Using instruction prompts to prevent chatbots from glazing you

Instruction prompting on ChatGPT Adnan Ahmed/SlashGear

LLMs in their current state have advanced enough to generate reliable answers with sources and remember conversation histories. Therefore, the easiest way to tweak a chatbot's response style is to simply talk to it. Creating guide rails for how you want an AI chatbot to respond is what's referred to as instruction prompting. This can either be done on a per-chat basis via an instruction prompt or through the LLM's settings for a more universal effect across all your chats.

The instruction prompt will largely depend on your requirements. In my case, ChatGPT restating my questions and giving me a pat on my back for every query was starting to get annoying — so I input this instruction prompt and hit enter:

"Do not restate my question, add filler, or soften your responses. Answer directly, concisely, and factually. Prioritize accuracy over politeness. If information is uncertain, say so explicitly instead of guessing. Focus only on the specific details I ask for."

This prompt was generated by ChatGPT itself when I asked it to analyze its responses and provide me with a prompt to counter its personality. The results weren't too dramatic, but the chatbot did stop restating my question and glazing me over by using phrases like "that's wonderful," or "it's totally understandable why you feel this way." Creating an instruction prompt that gets ChatGPT to behave exactly as you want can be a trial-and-error process, but you'll get there.

Tweak your chatbot's personality

Tweaking ChatGPT personalization settings Adnan Ahmed/SlashGear

Using an instruction prompt is a quick and easy solution, but it requires you to inject it at the start of every conversation. There were instances when I noticed ChatGPT slipping back into its familiar yes-man personality, and I'd have to re-enter the instruction prompt to get it back to spitting out straightforward responses. Instead, you can try to tweak the LLM's personality universally through its settings. Popular AI chatbots like ChatGPT and Grok let you do this if you navigate to their settings page and look for a "Personalization" or "Customize" tab of sorts.

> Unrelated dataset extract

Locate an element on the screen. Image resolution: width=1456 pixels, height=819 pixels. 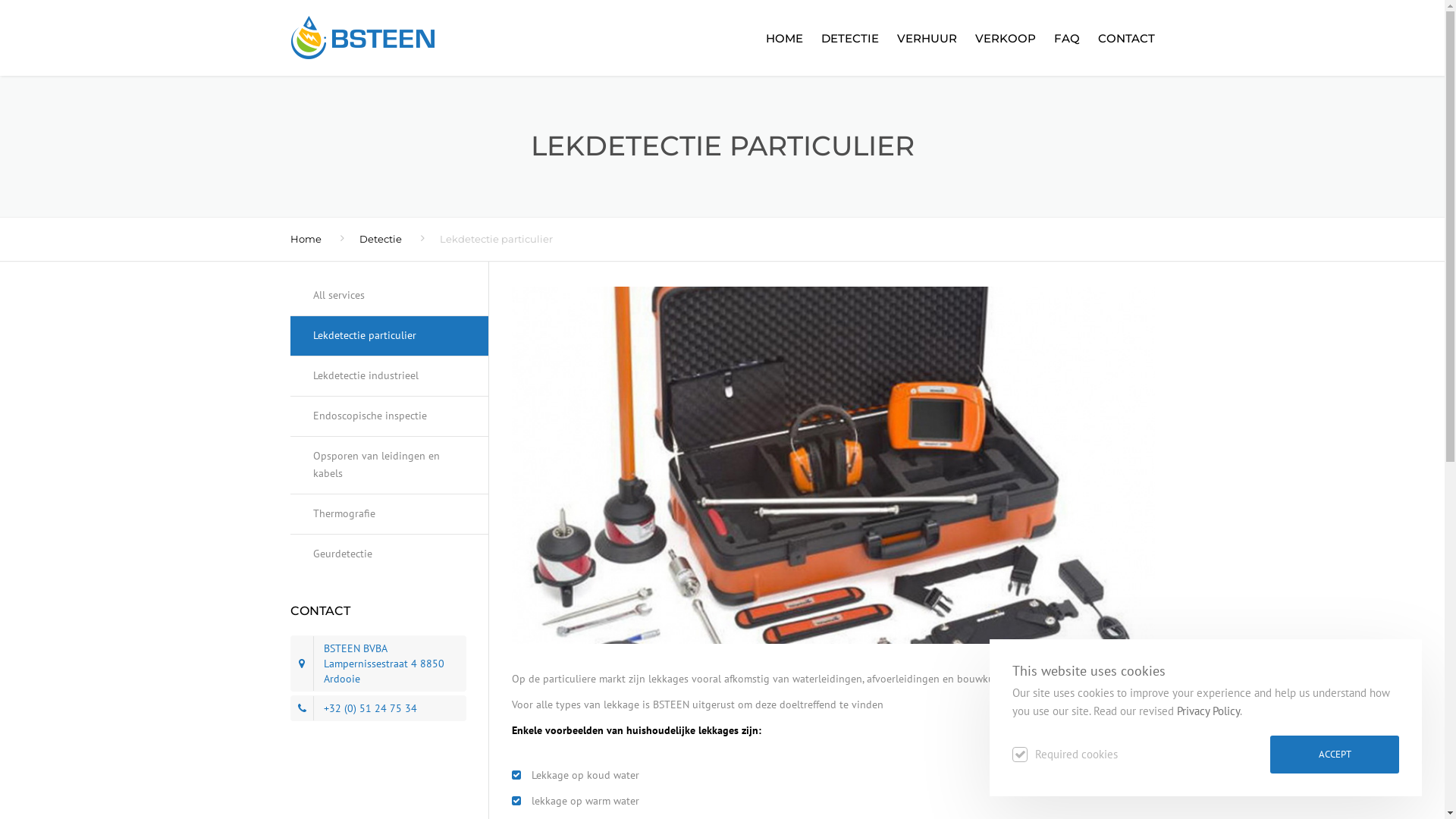
'FAQ' is located at coordinates (1046, 37).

Grok lets you pick between three personality types, and a custom one where you can enter your own instruction prompt. ChatGPT has a handful of predefined personalities in addition to a "custom instructions" field box. Here, you can also input your preferred name, your job, and other information about yourself that you want ChatGPT to be aware of during conversations.

Making any tweaks here will apply changes to how ChatGPT, Grok, or your preferred AI chatbot responds to you across all conversations. In my testing, this trick, paired with instruction prompts in individual chats, got the best results. ChatGPT's sugarcoating of responses dropped significantly, and Grok trimmed its replies down noticeably too — though it never quite glazed over my queries as much as ChatGPT to begin with. Instruction prompting is most effective for tweaking a chatbot's linguistic characteristics, like its lexicon or the structure of its replies.